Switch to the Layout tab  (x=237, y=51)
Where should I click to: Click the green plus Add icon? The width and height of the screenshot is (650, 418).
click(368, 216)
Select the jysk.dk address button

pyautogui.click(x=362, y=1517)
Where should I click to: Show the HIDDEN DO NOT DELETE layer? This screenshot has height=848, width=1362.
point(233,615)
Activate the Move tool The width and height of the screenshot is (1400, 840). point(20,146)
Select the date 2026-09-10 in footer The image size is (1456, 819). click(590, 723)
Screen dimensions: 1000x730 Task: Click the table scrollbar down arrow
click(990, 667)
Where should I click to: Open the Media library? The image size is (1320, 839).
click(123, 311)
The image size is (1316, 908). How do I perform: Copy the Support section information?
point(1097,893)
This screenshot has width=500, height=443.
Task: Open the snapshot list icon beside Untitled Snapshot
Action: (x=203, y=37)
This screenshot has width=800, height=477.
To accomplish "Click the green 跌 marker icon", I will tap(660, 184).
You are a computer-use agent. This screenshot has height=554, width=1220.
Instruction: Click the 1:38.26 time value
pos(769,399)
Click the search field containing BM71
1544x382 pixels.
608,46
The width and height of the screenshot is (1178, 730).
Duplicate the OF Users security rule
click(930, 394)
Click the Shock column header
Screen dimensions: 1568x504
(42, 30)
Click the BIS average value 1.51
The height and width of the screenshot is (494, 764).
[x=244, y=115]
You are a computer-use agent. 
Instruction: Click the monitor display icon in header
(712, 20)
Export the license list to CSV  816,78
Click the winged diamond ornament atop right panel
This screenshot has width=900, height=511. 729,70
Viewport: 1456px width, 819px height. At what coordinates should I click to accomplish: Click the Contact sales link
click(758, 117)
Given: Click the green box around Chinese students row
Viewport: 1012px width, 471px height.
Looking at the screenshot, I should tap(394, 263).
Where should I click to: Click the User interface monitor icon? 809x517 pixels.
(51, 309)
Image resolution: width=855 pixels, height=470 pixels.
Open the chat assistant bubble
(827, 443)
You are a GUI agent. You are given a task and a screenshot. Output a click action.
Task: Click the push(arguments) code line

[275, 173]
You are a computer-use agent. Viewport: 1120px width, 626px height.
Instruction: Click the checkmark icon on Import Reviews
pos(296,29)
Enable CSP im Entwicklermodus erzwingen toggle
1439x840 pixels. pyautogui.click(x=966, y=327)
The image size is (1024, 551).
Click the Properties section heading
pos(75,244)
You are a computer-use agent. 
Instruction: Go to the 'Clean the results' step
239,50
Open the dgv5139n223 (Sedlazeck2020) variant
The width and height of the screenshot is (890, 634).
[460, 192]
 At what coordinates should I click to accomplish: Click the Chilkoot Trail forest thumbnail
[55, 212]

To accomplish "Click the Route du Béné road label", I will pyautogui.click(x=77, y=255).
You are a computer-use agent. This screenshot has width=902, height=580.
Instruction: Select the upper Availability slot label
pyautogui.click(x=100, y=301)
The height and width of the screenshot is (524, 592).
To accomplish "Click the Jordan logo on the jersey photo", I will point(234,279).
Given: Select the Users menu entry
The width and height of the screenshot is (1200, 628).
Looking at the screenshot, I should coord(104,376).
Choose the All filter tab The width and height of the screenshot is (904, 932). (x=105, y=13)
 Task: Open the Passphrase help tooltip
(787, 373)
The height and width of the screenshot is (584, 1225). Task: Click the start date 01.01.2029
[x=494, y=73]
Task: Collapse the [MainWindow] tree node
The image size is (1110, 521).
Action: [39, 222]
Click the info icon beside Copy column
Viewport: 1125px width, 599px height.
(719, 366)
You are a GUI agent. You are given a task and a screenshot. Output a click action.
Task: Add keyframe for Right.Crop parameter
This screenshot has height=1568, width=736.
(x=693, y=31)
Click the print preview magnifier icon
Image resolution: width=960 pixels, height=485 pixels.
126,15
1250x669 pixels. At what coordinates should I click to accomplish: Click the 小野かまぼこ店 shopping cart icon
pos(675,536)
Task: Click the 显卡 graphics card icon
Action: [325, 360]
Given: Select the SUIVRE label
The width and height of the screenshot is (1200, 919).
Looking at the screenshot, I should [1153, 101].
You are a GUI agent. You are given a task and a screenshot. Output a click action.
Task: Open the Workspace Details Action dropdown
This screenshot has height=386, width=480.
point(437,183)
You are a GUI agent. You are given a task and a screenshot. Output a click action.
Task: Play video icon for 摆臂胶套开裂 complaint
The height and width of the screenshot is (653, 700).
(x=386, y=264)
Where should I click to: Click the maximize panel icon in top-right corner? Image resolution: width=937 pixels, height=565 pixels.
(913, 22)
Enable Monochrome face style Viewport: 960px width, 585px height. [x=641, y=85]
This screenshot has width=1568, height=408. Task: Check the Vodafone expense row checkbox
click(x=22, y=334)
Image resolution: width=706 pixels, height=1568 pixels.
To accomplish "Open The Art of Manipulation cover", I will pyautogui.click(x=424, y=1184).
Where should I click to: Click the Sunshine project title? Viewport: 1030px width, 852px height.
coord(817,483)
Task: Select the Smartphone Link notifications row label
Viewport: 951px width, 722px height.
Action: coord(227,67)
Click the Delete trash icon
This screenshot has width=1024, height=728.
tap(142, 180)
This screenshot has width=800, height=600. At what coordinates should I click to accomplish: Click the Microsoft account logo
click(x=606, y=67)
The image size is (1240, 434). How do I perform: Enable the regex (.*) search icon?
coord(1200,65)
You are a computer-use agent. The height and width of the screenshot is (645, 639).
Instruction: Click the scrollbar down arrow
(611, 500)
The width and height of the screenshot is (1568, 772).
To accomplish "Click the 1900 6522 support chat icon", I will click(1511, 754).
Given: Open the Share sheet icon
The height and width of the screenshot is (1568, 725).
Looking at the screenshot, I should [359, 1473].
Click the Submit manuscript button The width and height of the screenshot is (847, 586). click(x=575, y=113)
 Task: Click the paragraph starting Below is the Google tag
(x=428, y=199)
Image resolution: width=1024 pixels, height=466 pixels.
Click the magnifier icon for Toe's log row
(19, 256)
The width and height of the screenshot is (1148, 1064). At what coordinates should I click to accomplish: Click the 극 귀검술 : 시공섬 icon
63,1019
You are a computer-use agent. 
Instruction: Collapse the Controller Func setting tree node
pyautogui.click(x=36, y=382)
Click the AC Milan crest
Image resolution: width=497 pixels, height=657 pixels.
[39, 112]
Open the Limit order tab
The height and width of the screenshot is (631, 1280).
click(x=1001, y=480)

__________

**PROBLEM TO WORK ON**
Restate every entry above word for word.

**YOUR SOLUTION**
Switch to the Layout tab  (x=237, y=51)
Where should I click to: Click the green plus Add icon? The width and height of the screenshot is (650, 418).
click(368, 216)
Select the jysk.dk address button

pyautogui.click(x=362, y=1517)
Where should I click to: Show the HIDDEN DO NOT DELETE layer? This screenshot has height=848, width=1362.
point(233,615)
Activate the Move tool The width and height of the screenshot is (1400, 840). point(20,146)
Select the date 2026-09-10 in footer The image size is (1456, 819). click(590, 723)
Screen dimensions: 1000x730 Task: Click the table scrollbar down arrow
click(990, 667)
Where should I click to: Open the Media library? The image size is (1320, 839).
click(123, 311)
The image size is (1316, 908). How do I perform: Copy the Support section information?
point(1097,893)
This screenshot has width=500, height=443.
Task: Open the snapshot list icon beside Untitled Snapshot
Action: (x=203, y=37)
This screenshot has width=800, height=477.
To accomplish "Click the green 跌 marker icon", I will tap(660, 184).
You are a computer-use agent. This screenshot has height=554, width=1220.
Instruction: Click the 1:38.26 time value
pos(769,399)
Click the search field containing BM71
1544x382 pixels.
608,46
The width and height of the screenshot is (1178, 730).
Duplicate the OF Users security rule
click(930, 394)
Click the Shock column header
Screen dimensions: 1568x504
(42, 30)
Click the BIS average value 1.51
The height and width of the screenshot is (494, 764).
[x=244, y=115]
You are a computer-use agent. 
Instruction: Click the monitor display icon in header
(712, 20)
Export the license list to CSV  816,78
Click the winged diamond ornament atop right panel
This screenshot has width=900, height=511. 729,70
Viewport: 1456px width, 819px height. At what coordinates should I click to accomplish: Click the Contact sales link
click(758, 117)
Given: Click the green box around Chinese students row
Viewport: 1012px width, 471px height.
Looking at the screenshot, I should tap(394, 263).
Where should I click to: Click the User interface monitor icon? 809x517 pixels.
(51, 309)
Image resolution: width=855 pixels, height=470 pixels.
Open the chat assistant bubble
(827, 443)
You are a GUI agent. You are given a task and a screenshot. Output a click action.
Task: Click the push(arguments) code line

[275, 173]
You are a computer-use agent. Viewport: 1120px width, 626px height.
Instruction: Click the checkmark icon on Import Reviews
pos(296,29)
Enable CSP im Entwicklermodus erzwingen toggle
1439x840 pixels. pyautogui.click(x=966, y=327)
The image size is (1024, 551).
Click the Properties section heading
pos(75,244)
You are a computer-use agent. 
Instruction: Go to the 'Clean the results' step
239,50
Open the dgv5139n223 (Sedlazeck2020) variant
The width and height of the screenshot is (890, 634).
[460, 192]
 At what coordinates should I click to accomplish: Click the Chilkoot Trail forest thumbnail
[55, 212]

To accomplish "Click the Route du Béné road label", I will pyautogui.click(x=77, y=255).
You are a computer-use agent. This screenshot has width=902, height=580.
Instruction: Select the upper Availability slot label
pyautogui.click(x=100, y=301)
The height and width of the screenshot is (524, 592).
To accomplish "Click the Jordan logo on the jersey photo", I will point(234,279).
Given: Select the Users menu entry
The width and height of the screenshot is (1200, 628).
Looking at the screenshot, I should coord(104,376).
Choose the All filter tab The width and height of the screenshot is (904, 932). (x=105, y=13)
 Task: Open the Passphrase help tooltip
(787, 373)
The height and width of the screenshot is (584, 1225). Task: Click the start date 01.01.2029
[x=494, y=73]
Task: Collapse the [MainWindow] tree node
The image size is (1110, 521).
Action: [39, 222]
Click the info icon beside Copy column
Viewport: 1125px width, 599px height.
(719, 366)
You are a GUI agent. You are given a task and a screenshot. Output a click action.
Task: Add keyframe for Right.Crop parameter
This screenshot has height=1568, width=736.
(x=693, y=31)
Click the print preview magnifier icon
Image resolution: width=960 pixels, height=485 pixels.
126,15
1250x669 pixels. At what coordinates should I click to accomplish: Click the 小野かまぼこ店 shopping cart icon
pos(675,536)
Task: Click the 显卡 graphics card icon
Action: [325, 360]
Given: Select the SUIVRE label
The width and height of the screenshot is (1200, 919).
Looking at the screenshot, I should [1153, 101].
You are a GUI agent. You are given a task and a screenshot. Output a click action.
Task: Open the Workspace Details Action dropdown
This screenshot has height=386, width=480.
point(437,183)
You are a GUI agent. You are given a task and a screenshot. Output a click action.
Task: Play video icon for 摆臂胶套开裂 complaint
The height and width of the screenshot is (653, 700).
(x=386, y=264)
Where should I click to: Click the maximize panel icon in top-right corner? Image resolution: width=937 pixels, height=565 pixels.
(913, 22)
Enable Monochrome face style Viewport: 960px width, 585px height. [x=641, y=85]
This screenshot has width=1568, height=408. Task: Check the Vodafone expense row checkbox
click(x=22, y=334)
Image resolution: width=706 pixels, height=1568 pixels.
To accomplish "Open The Art of Manipulation cover", I will pyautogui.click(x=424, y=1184).
Where should I click to: Click the Sunshine project title? Viewport: 1030px width, 852px height.
coord(817,483)
Task: Select the Smartphone Link notifications row label
Viewport: 951px width, 722px height.
Action: coord(227,67)
Click the Delete trash icon
This screenshot has width=1024, height=728.
tap(142, 180)
This screenshot has width=800, height=600. At what coordinates should I click to accomplish: Click the Microsoft account logo
click(x=606, y=67)
The image size is (1240, 434). How do I perform: Enable the regex (.*) search icon?
coord(1200,65)
You are a computer-use agent. The height and width of the screenshot is (645, 639).
Instruction: Click the scrollbar down arrow
(611, 500)
The width and height of the screenshot is (1568, 772).
To accomplish "Click the 1900 6522 support chat icon", I will click(1511, 754).
Given: Open the Share sheet icon
The height and width of the screenshot is (1568, 725).
Looking at the screenshot, I should [359, 1473].
Click the Submit manuscript button The width and height of the screenshot is (847, 586). click(x=575, y=113)
 Task: Click the paragraph starting Below is the Google tag
(x=428, y=199)
Image resolution: width=1024 pixels, height=466 pixels.
Click the magnifier icon for Toe's log row
(19, 256)
The width and height of the screenshot is (1148, 1064). At what coordinates should I click to accomplish: Click the 극 귀검술 : 시공섬 icon
63,1019
You are a computer-use agent. 
Instruction: Collapse the Controller Func setting tree node
pyautogui.click(x=36, y=382)
Click the AC Milan crest
Image resolution: width=497 pixels, height=657 pixels.
[39, 112]
Open the Limit order tab
The height and width of the screenshot is (631, 1280).
click(x=1001, y=480)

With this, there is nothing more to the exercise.